You will need to secure a position as a nursing degree apprentice and your employer will then release you to study at university on a part-time basis. You will train in a range of practice placement settings.  

Most nursing degree apprenticeships will take four years. If you already have prior learning and experience, you may get some recognition of this through APEL and so the nursing degree apprenticeship may take you less than four years to complete.

You’ll typically need a level 3 qualification to start a nursing degree apprenticeship. If you have a level 5 qualification as a nursing associate or assistant practitioner it'll reduce the length of the apprenticeship, sometimes to two years. This route is often referred to as a 'top up' registered nurse degree (RNDA) apprenticeship.

Nursing associate

The role of nursing associate sits alongside existing nursing care support workers and fully-qualified registered nurses in both health and social care. 

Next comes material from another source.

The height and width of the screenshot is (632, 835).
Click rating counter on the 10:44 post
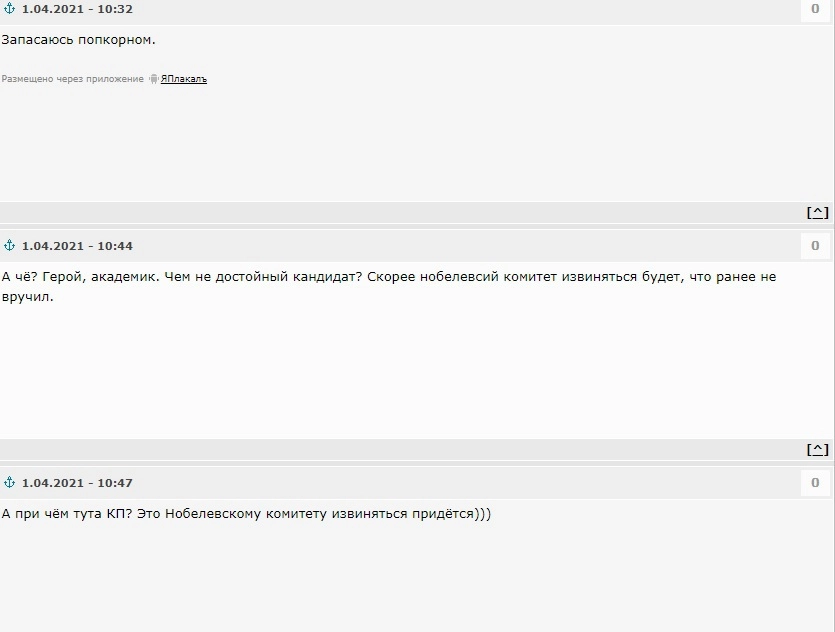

It opens up a career in nursing to people from all backgrounds and offers the opportunity to progress to training to become a registered nurse. Trainee roles are often available in a variety of health and care settings. This means that nursing associates have wider opportunities and more flexibility to move between acute, social and community and primary care.

A nursing associate is not a registered nurse, but with further training, it can be possible to 'top up' your training to become one.